Rather, peripheral neuropathy specifically applies to a part of the nerve known as the axon. This is a long, arm-like extension that the nerve soma sends out, and it reaches all the way to whatever part of the body the nerve is in charge of controlling. The axon is usually the part of the nerve that actually becomes damaged, as they’re the parts of the nerve that extend out to the farthest ends of your body (or the periphery). The farther away a nerve ending gets from its central nerve body, the harder it is for that nerve body to reach it with compounds that repair it and keep it healthy.
Axons tend to bundle themselves together to form fascicles, and these fascicles in turn bundle together to form the actual nerve fibers that can be seen without a microscope. So, in reality, a single nerve fiber is actually made up of many, many axons, bundled together to form a series of fascicles…which then bundle themselves together to form the actual nerve fibers.
Large Fibers and Small Fibers
Larger nerve fibers and smaller ones actually serve different functions in the body — even though both types of fibers have a tendency to be made up of a combination of all three types of nerves.
Typically, larger nerve fibers are responsible for transmitting heavier informational loads.

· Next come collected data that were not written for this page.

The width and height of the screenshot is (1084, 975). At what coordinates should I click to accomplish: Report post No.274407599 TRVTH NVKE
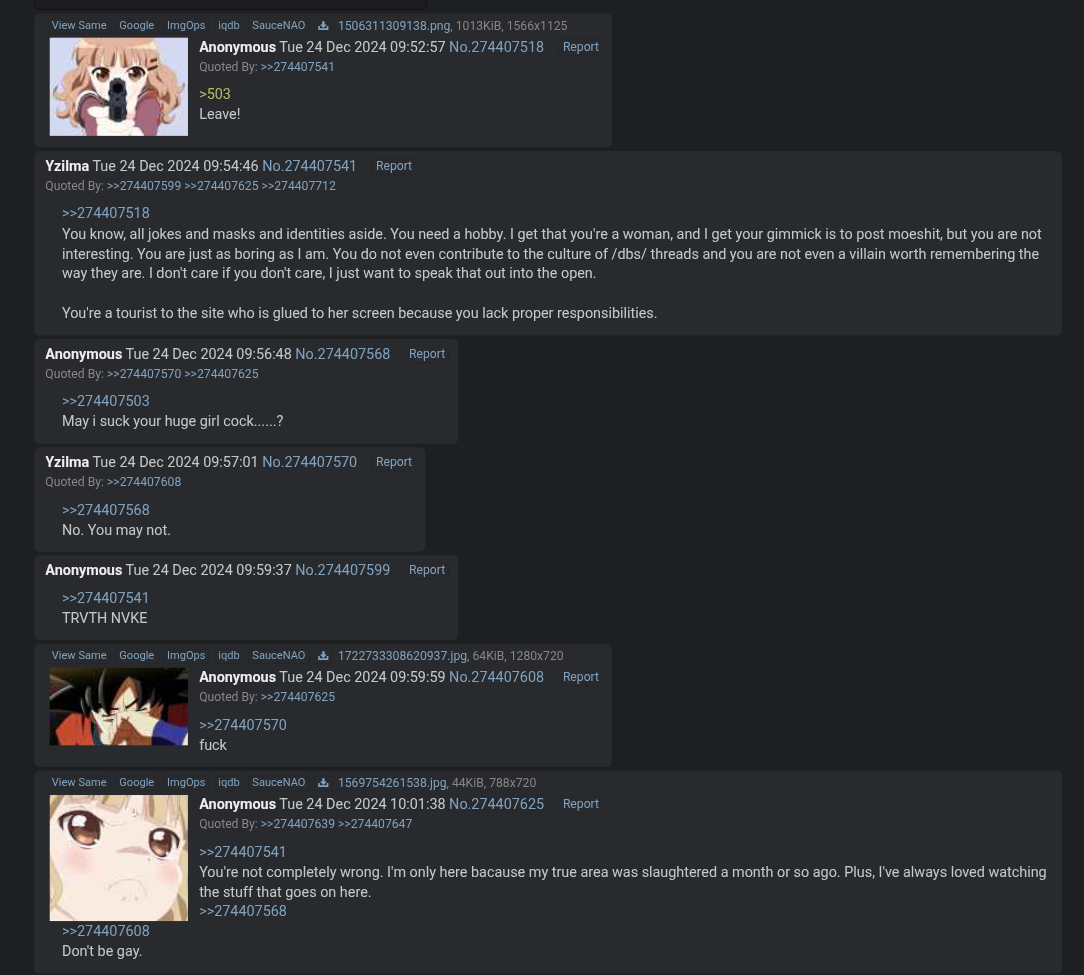[x=427, y=570]
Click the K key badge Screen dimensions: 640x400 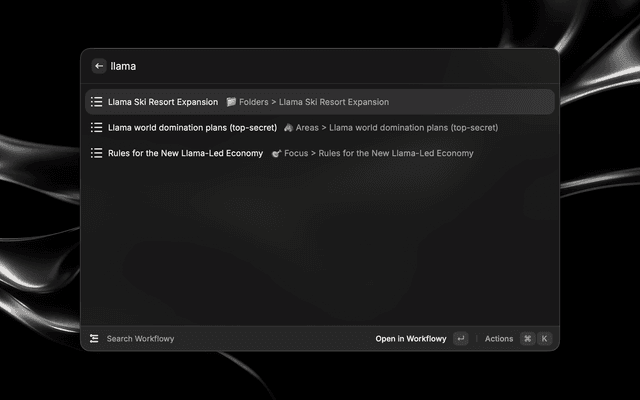tap(544, 338)
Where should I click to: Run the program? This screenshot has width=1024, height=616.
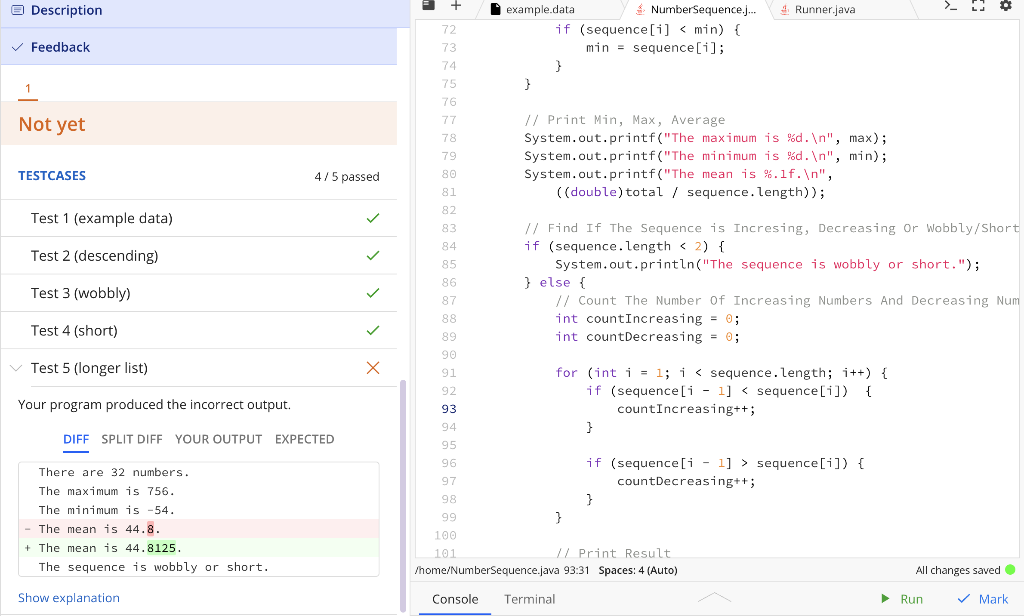coord(901,599)
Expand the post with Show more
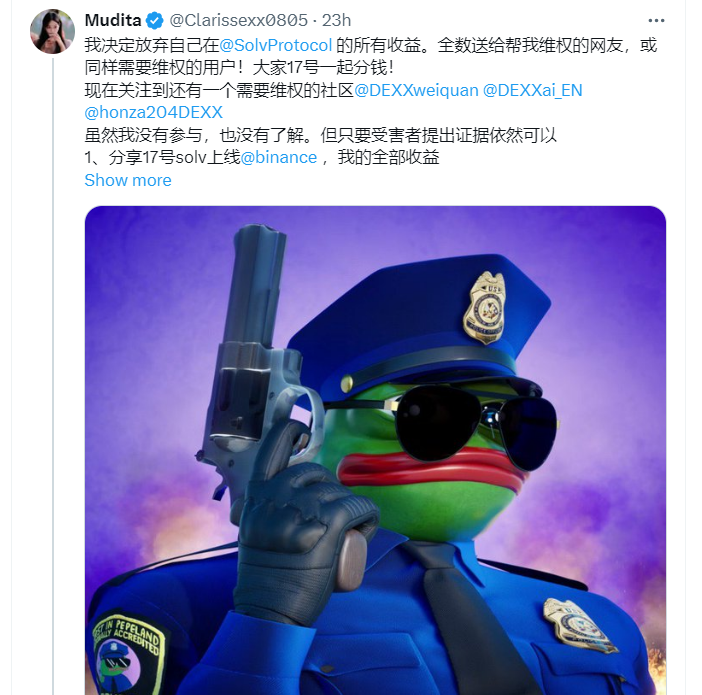 pyautogui.click(x=128, y=180)
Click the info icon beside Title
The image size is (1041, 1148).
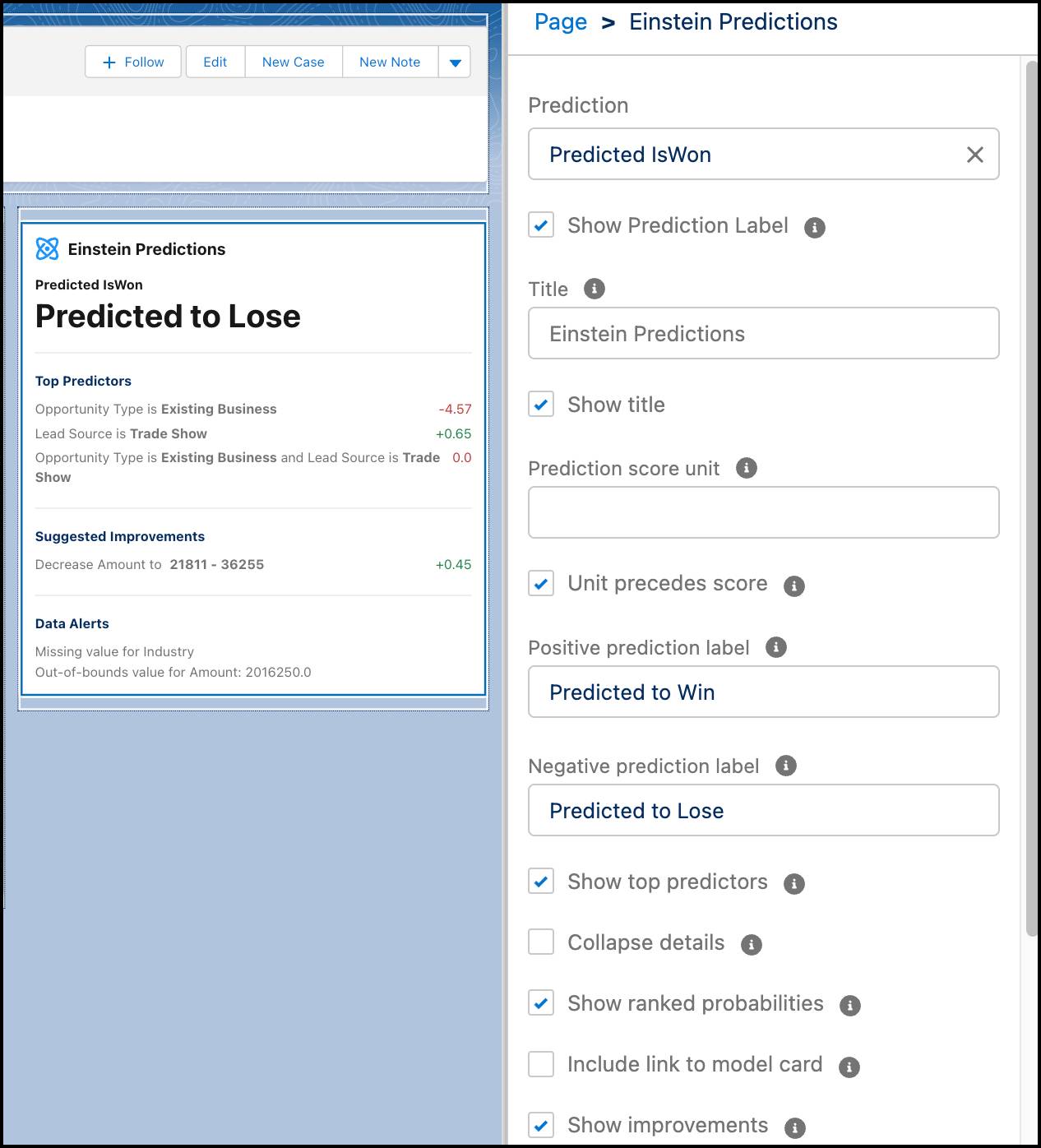point(593,289)
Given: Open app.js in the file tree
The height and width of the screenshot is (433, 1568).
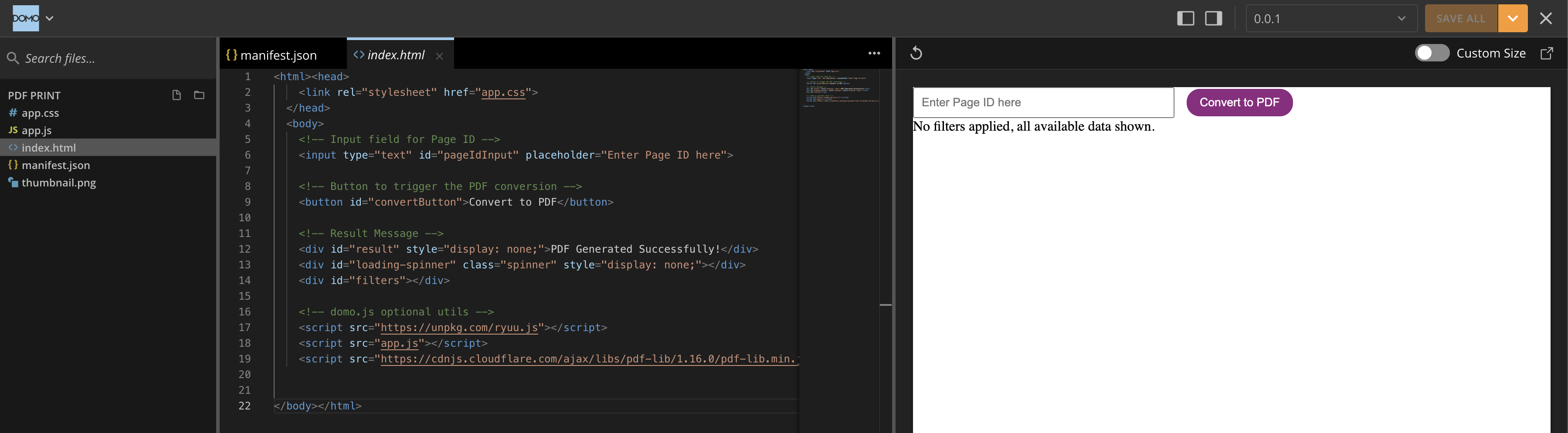Looking at the screenshot, I should click(37, 130).
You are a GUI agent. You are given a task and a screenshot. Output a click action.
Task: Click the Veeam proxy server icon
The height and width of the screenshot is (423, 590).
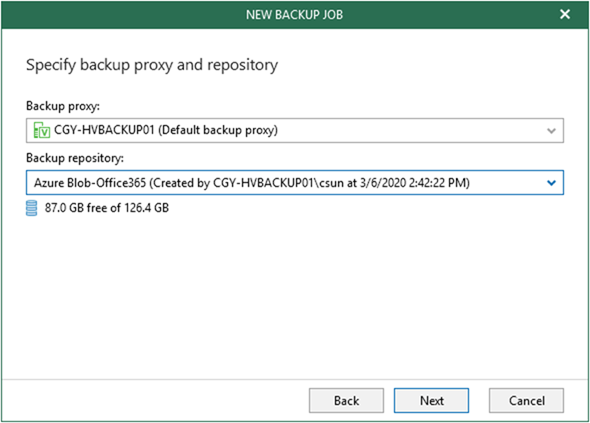point(42,130)
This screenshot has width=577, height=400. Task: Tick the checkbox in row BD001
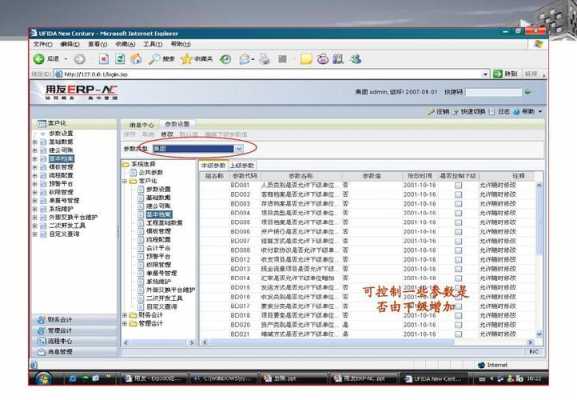tap(458, 185)
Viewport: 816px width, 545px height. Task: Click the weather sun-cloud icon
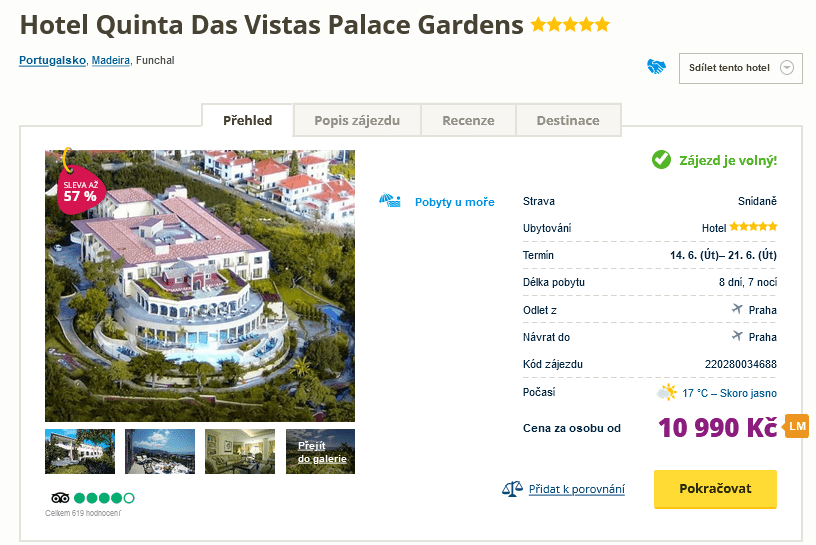coord(666,392)
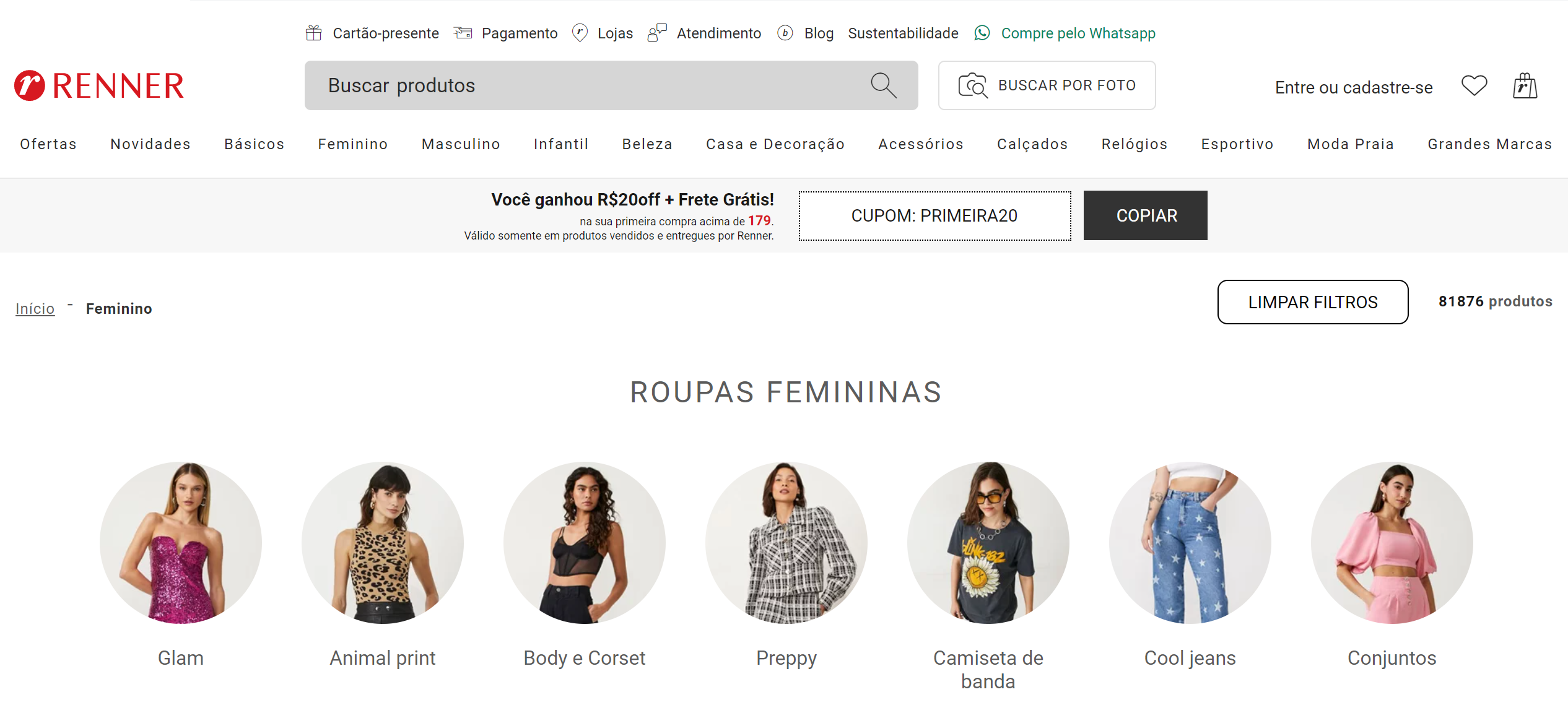This screenshot has width=1568, height=705.
Task: Open the Feminino menu
Action: 352,144
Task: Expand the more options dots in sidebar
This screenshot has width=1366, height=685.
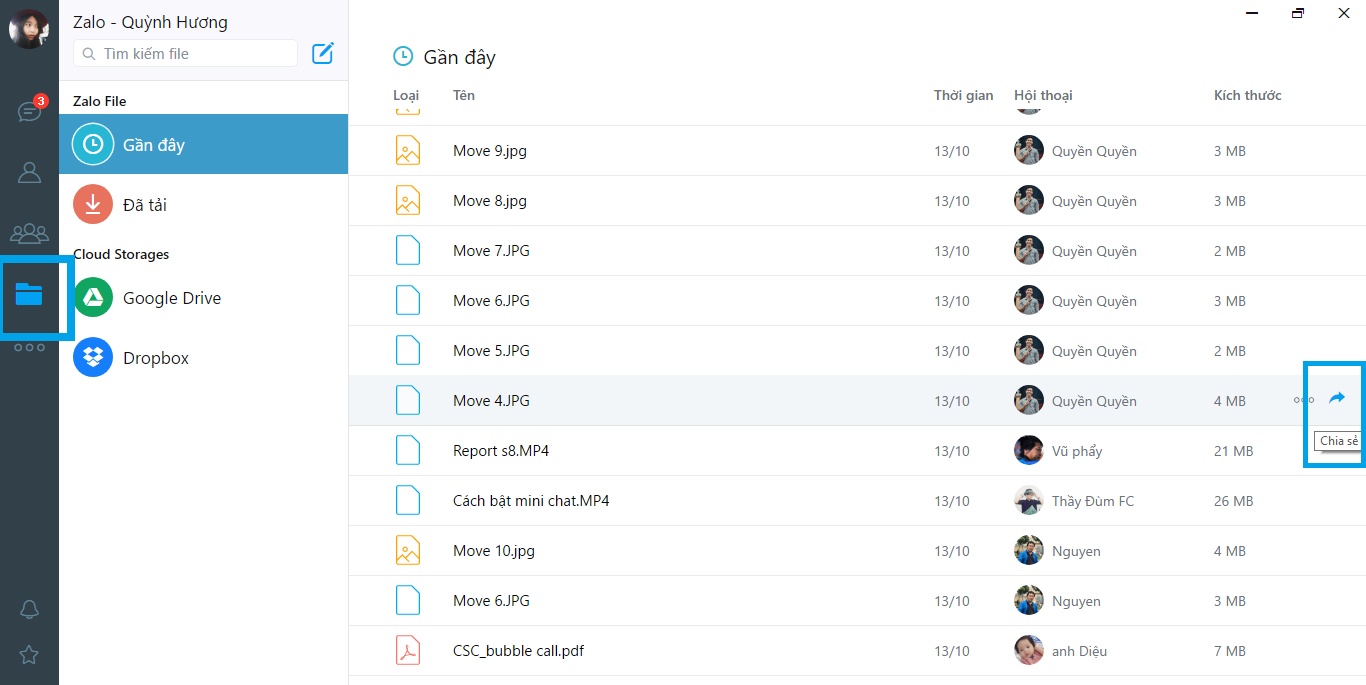Action: [x=29, y=348]
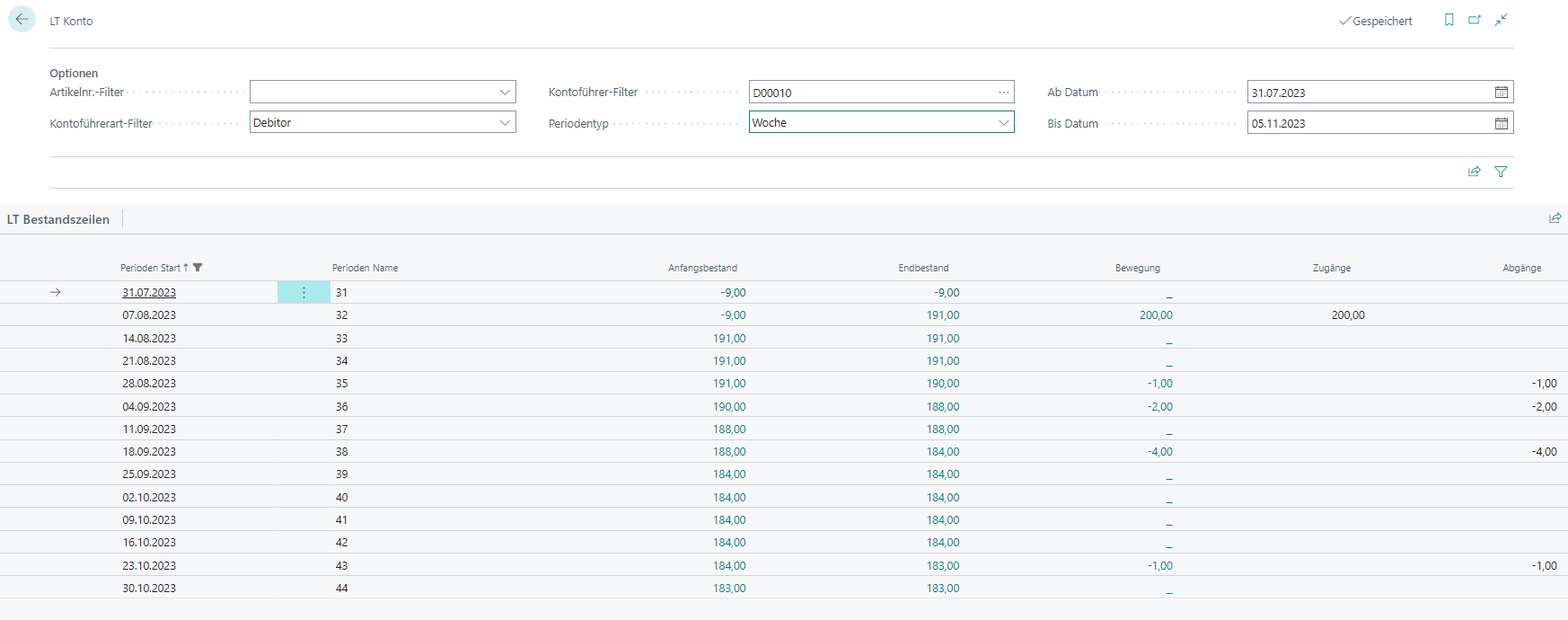Click share icon beside the filter funnel
1568x620 pixels.
coord(1474,172)
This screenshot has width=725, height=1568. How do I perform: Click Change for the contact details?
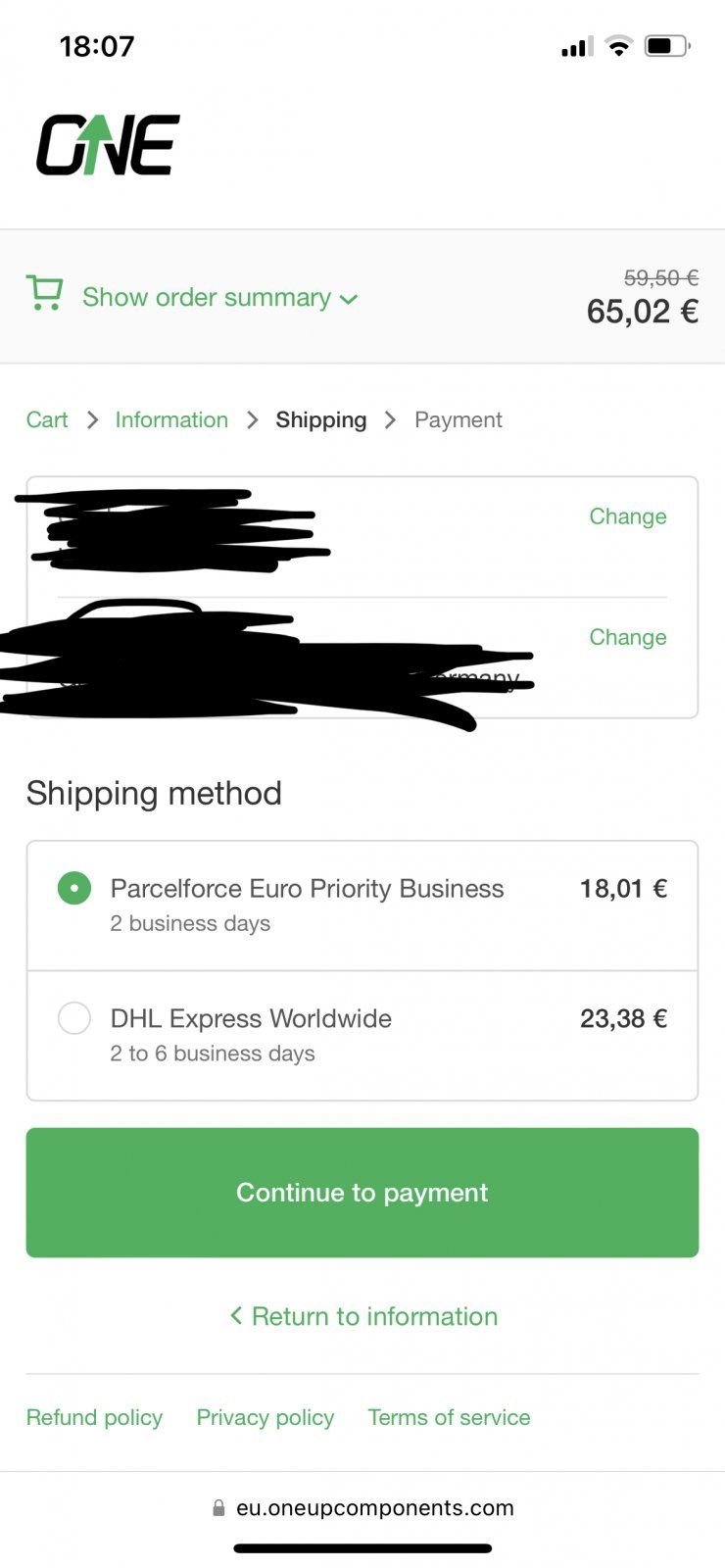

They also tend to be covered with something incredibly important called the myelin sheath. This is basically a coating made up of fats and proteins, and it not only protects the nerve from damage but helps to encourage faster conductivity.
Smaller nerve fibers often go without this myelin sheath and also tend to be in charge of transmitting a bit less information than their more heavy-duty counterparts. They also react to damage in very different ways, which leads to the various types of neuropathy that one might encounter, once the damage actually starts to set in.
Your Nerves Are More Than Just Your Nerves
As you can see, talking about the peripheral nervous system actually involves talking about all of the different component parts that come together to make it up. Your nerves aren’t really just your nerves!
There are a ton of different component parts, all working in tandem to help your nervous system do what it does. And as it turns out, any one of them can fall victim to the damaging effects of peripheral neuropathy. Symptoms will present themselves differently, depending on what part of the nerve is being attacked, or what type of nerve is actually degrading.
To know how your nervous system works, of course, is to understand how peripheral neuropathy impacts it. This can, in turn, help you understand what’s actually happening within your body, making the experience a lot less scary. The more you know about your nervous system, the more effectively you can learn how to protect it.